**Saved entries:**
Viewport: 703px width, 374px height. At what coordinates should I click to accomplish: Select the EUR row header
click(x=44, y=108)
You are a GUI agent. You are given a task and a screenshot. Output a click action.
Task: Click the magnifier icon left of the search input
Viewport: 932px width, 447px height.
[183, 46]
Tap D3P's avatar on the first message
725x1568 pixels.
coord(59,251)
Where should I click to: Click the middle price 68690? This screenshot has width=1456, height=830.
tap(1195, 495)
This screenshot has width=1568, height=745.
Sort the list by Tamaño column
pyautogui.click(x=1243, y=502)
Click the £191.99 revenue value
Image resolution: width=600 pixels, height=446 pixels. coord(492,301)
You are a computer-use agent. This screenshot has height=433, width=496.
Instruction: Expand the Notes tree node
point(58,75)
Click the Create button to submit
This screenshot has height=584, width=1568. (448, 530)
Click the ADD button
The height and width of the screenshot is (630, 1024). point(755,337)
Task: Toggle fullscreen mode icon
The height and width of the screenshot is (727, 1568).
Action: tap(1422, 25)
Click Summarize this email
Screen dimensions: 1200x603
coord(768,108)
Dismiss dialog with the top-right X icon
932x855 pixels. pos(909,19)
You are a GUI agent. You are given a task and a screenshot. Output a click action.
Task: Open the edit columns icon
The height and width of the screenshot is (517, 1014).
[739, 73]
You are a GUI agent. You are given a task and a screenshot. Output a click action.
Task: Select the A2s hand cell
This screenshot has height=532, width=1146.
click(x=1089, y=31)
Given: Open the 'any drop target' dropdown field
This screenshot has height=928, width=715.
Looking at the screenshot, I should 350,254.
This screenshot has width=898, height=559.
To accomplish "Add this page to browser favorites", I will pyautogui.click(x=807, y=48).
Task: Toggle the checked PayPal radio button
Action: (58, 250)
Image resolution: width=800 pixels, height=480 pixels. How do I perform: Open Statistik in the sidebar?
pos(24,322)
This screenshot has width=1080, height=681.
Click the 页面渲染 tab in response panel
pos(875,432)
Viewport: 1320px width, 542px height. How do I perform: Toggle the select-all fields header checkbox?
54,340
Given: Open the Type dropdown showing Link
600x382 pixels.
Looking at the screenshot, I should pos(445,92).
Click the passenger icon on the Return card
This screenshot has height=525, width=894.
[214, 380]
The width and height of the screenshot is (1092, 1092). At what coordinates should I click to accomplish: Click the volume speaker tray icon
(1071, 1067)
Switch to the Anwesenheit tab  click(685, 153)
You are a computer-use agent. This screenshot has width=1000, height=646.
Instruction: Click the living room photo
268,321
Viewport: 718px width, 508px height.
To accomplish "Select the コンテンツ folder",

**How to complete this task:**
Repeat all entries. Match them exactly.

**Written answer:**
Viewport: 703px width, 374px height. At what coordinates should I click to accomplish: Select the EUR row header
click(x=44, y=108)
You are a GUI agent. You are given a task and a screenshot. Output a click action.
Task: Click the magnifier icon left of the search input
Viewport: 932px width, 447px height.
[183, 46]
Tap D3P's avatar on the first message
725x1568 pixels.
coord(59,251)
Where should I click to: Click the middle price 68690? This screenshot has width=1456, height=830.
tap(1195, 495)
This screenshot has width=1568, height=745.
Sort the list by Tamaño column
pyautogui.click(x=1243, y=502)
Click the £191.99 revenue value
Image resolution: width=600 pixels, height=446 pixels. coord(492,301)
You are a computer-use agent. This screenshot has height=433, width=496.
Instruction: Expand the Notes tree node
point(58,75)
Click the Create button to submit
This screenshot has height=584, width=1568. (448, 530)
Click the ADD button
The height and width of the screenshot is (630, 1024). point(755,337)
Task: Toggle fullscreen mode icon
The height and width of the screenshot is (727, 1568).
Action: tap(1422, 25)
Click Summarize this email
Screen dimensions: 1200x603
coord(768,108)
Dismiss dialog with the top-right X icon
932x855 pixels. pos(909,19)
You are a GUI agent. You are given a task and a screenshot. Output a click action.
Task: Open the edit columns icon
The height and width of the screenshot is (517, 1014).
[739, 73]
You are a GUI agent. You are given a task and a screenshot. Output a click action.
Task: Select the A2s hand cell
This screenshot has height=532, width=1146.
click(x=1089, y=31)
Given: Open the 'any drop target' dropdown field
This screenshot has height=928, width=715.
Looking at the screenshot, I should 350,254.
This screenshot has width=898, height=559.
To accomplish "Add this page to browser favorites", I will pyautogui.click(x=807, y=48).
Task: Toggle the checked PayPal radio button
Action: (58, 250)
Image resolution: width=800 pixels, height=480 pixels. How do I perform: Open Statistik in the sidebar?
pos(24,322)
This screenshot has width=1080, height=681.
Click the 页面渲染 tab in response panel
pos(875,432)
Viewport: 1320px width, 542px height. How do I perform: Toggle the select-all fields header checkbox?
54,340
Given: Open the Type dropdown showing Link
600x382 pixels.
Looking at the screenshot, I should pos(445,92).
Click the passenger icon on the Return card
This screenshot has height=525, width=894.
[214, 380]
The width and height of the screenshot is (1092, 1092). At what coordinates should I click to accomplish: Click the volume speaker tray icon
(1071, 1067)
Switch to the Anwesenheit tab  click(685, 153)
You are a computer-use agent. This screenshot has width=1000, height=646.
Instruction: Click the living room photo
268,321
Viewport: 718px width, 508px height.
To accomplish "Select the コンテンツ folder",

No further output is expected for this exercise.